Does anybody have any ideas on the cause of this problem? Or better
yet, does anybody have solution?

problem description
--------------------
When the RS6000/320 and the RS6000/365 communicate through the switch,
we observe very low throughputs  with rcp, nfs and ftp (of the
order of 100  kByte/s). Note that the switch is not very busy:
it only isolates the RS6000/320 from the network (see the diagram of
our network below, case A, connection indicated with ;;;;).

When we connect the 320 directly to the network (case B, connection
indicated with *****) the problem disappears and we achieve
throughputs of the order of 800 kbyte/s.

Also, when the  RS6000/365 is replaced with a HP-UX workstation or a SUN
workstation the problem remains in case A (and again does not occur in
case B)

Both IBMS are running AIX3.2.5. The 365 has a Standard Ethernet
Adapter and the 320 a "Ethernet High-Performance LAN Adapter"

Related problems
---------------------
A similar problems occurs between a RS6000/365 (or a  RS6000/320,
or an HP workstation) and an AXIS cd-rom server when  these systems are
connected directly to the (same stretch of) the ethernet, i.e., when
there is no switch involved. In this case the CD-romserver behaves as
an NFS-server and  the NFS troughput is below 100kbyte/s on the RS6000
clients. With a packet tracer we have noticed a "collision
multiplication"
in this case: there is an excessive number of collisions when
data is sent to the  RS6000 clients and collisions usually come in
bursts.

On the other hand, when the nfs-client is   a powerpc P20, or a Sun
workstation, or even an RS6000 with a different version of AIX (i.e.,
AIX 3.2)  the problem disappears (and throughputs of more than 600
kbyte/s are achieved). In this case all systems are again connected
directly to the ethernet and there is no switch involved.

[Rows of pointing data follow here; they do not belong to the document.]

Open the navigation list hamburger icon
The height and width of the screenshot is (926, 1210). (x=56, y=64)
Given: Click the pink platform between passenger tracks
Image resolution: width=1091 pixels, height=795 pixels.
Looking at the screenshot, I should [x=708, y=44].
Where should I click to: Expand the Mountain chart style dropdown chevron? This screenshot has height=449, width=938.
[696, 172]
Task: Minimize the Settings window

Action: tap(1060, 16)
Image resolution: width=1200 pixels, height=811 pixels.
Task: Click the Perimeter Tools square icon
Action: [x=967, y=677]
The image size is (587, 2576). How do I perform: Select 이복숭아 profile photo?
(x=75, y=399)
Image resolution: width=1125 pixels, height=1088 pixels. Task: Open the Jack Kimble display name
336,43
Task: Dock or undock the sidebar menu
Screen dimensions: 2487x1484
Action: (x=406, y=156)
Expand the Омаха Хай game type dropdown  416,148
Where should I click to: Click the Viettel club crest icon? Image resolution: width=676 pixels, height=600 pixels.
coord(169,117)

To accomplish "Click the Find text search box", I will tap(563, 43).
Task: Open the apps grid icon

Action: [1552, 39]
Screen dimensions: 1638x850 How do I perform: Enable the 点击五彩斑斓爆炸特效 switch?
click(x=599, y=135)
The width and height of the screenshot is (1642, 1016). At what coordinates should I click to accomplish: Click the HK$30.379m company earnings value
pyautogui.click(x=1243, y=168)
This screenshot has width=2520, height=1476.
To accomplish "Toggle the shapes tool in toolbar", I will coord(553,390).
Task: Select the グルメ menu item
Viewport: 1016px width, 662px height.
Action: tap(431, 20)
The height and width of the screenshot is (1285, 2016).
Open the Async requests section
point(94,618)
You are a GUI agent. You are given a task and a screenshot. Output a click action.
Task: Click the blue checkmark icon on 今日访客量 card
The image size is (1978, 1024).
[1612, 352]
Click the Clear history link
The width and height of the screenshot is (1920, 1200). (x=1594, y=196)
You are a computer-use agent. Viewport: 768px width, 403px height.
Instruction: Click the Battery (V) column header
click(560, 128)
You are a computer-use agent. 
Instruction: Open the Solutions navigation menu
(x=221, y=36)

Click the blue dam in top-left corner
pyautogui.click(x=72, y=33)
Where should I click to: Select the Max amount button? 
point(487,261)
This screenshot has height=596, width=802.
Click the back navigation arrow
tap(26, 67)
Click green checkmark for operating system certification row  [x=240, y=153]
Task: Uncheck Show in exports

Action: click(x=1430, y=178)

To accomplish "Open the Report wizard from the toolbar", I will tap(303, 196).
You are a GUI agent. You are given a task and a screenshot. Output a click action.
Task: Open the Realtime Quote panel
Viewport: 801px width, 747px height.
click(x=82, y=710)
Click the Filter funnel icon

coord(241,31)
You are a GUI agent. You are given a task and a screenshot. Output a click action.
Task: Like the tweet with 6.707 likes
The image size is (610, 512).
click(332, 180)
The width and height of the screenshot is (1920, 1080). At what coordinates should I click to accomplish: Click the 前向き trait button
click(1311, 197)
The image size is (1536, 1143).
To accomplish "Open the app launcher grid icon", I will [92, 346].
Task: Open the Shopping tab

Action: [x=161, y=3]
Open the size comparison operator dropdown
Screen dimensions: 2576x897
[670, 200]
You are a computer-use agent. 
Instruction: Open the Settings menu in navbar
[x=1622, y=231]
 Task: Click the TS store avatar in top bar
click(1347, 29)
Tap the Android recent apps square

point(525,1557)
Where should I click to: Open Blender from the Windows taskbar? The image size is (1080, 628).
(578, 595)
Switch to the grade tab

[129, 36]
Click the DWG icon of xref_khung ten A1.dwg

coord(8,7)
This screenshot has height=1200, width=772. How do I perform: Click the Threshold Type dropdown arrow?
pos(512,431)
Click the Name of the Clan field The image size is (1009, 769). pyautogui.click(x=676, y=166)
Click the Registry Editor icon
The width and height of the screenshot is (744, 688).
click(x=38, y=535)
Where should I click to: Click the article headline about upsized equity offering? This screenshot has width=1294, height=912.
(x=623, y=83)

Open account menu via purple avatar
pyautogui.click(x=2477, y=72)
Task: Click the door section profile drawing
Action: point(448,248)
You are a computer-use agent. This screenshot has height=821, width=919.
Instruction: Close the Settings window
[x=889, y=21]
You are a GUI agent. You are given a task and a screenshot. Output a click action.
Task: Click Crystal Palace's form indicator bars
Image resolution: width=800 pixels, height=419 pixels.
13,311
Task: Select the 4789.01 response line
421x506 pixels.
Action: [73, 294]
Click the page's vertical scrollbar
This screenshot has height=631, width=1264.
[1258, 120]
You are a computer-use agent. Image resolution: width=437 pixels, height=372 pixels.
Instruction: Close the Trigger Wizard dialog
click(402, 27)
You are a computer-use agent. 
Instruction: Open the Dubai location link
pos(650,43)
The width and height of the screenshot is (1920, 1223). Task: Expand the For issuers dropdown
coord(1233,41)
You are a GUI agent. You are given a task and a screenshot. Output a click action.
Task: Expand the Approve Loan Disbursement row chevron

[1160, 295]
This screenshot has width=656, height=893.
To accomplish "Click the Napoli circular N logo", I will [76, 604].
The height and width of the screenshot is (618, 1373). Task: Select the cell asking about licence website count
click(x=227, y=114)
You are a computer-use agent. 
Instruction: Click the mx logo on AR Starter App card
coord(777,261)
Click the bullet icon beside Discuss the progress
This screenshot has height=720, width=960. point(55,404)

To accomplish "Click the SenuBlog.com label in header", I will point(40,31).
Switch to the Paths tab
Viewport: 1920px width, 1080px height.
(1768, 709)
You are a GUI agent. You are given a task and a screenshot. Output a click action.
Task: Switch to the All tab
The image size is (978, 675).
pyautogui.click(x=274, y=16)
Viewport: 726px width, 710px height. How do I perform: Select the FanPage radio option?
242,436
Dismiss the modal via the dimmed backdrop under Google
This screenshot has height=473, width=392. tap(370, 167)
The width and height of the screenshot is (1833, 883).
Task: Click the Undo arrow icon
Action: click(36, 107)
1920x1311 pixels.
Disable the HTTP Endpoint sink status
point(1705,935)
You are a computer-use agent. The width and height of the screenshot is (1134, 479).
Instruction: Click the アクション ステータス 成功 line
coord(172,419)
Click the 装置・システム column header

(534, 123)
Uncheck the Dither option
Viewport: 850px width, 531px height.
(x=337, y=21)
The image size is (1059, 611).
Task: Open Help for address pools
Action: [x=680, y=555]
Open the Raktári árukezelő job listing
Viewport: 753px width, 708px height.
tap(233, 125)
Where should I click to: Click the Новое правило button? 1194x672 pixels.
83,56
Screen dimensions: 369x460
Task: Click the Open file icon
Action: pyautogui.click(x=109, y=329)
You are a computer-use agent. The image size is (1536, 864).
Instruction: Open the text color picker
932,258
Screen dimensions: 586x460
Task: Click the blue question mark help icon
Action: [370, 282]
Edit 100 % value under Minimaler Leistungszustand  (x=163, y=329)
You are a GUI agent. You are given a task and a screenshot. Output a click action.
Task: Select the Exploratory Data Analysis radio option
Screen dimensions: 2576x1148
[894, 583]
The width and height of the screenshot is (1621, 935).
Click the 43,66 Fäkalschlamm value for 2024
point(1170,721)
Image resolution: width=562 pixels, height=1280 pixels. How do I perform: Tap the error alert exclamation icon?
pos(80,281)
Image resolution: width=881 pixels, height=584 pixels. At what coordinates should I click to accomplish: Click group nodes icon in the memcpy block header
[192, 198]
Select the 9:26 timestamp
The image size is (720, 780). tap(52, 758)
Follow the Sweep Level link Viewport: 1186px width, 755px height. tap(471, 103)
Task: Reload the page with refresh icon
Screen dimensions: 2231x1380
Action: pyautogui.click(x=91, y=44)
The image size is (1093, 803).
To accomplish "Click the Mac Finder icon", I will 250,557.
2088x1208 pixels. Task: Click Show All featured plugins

Finally, when the cd-server and the RS6000/320 are connected
directly to the switch, which is in turn connected to the ethernet (see
diagram 2), the problem remains. However when the ethernet is
disconnected from the switch,  the problem disappears.

diagram 1:our network
-----------------------

                       | internet                        | other lab        
                       |                                 |            
            |------------------|                  |------------------|
            |multiport repeater|                  |         brige    |
            |------------------|                  |------------------|      
                       |                                 |
                       |        ethernet                 |
           ____________|_________________________________|  
          |                         |            
          |                         |            
   |--------------------|   |--------------------|
   |multiport repeater 1|   |multiport repeater 2|
   |--------------------|   |--------------------|
     |   |  | (8 stretches      |   |  | (8 stretches  
     |   |  | many machines     |   |  |  many machines      
     |   |  | on each stretch)           on each stretch)      
     |   |                                          
     |   |___________________***********************************
     |                      |  ethernet                        *
     |                      |                                  *  
     |              |-------------|                 case B-->  *
     |              |media changer|                            *
     |              |-------------|                            *
     |                      | utp                              *
     |              |-------------|  utp  |-------------|      *
     |              | 10Mb switch |-------|media changer|      *
     |              |-------------|       |-------------|      *
     |                                           ;             *  
     |                              case A -->   ;    **********
     |                                           ;    *
 |--------------|                          |--------------|
 |IBM RS6000/365|                          |IBM RS6000/320|
 |--------------|                          |--------------|

diagram 2: test configuration with cdrom-server
----------
__________________________________________ethernet stretch (many
machines)
           |
     |-------------|  
     |media changer|  
     |-------------|  
           |utp
           |
     |-------------|  utp  |-------------|    
     | 10Mb switch |-------|media changer|      
     |-------------|       |-------------|      
          |                       |  
          |utp                    | ethernet
          |                       |
     |-----------------|   |--------------|
     |AXIS CDROM SERVER|   |IBM RS6000/320|
     |-----------------|   |--------------|

 
 
 

RS6000 network performance problem

Post by Rick Jon » Sat, 02 Nov 1996 04:00:00


Sounds like it could be capture effect. One way to verify would be to
run something like ttcp or netperf with differnet socket buffer sizes
- say 4096, 8192, 16384, 32768 and 57344.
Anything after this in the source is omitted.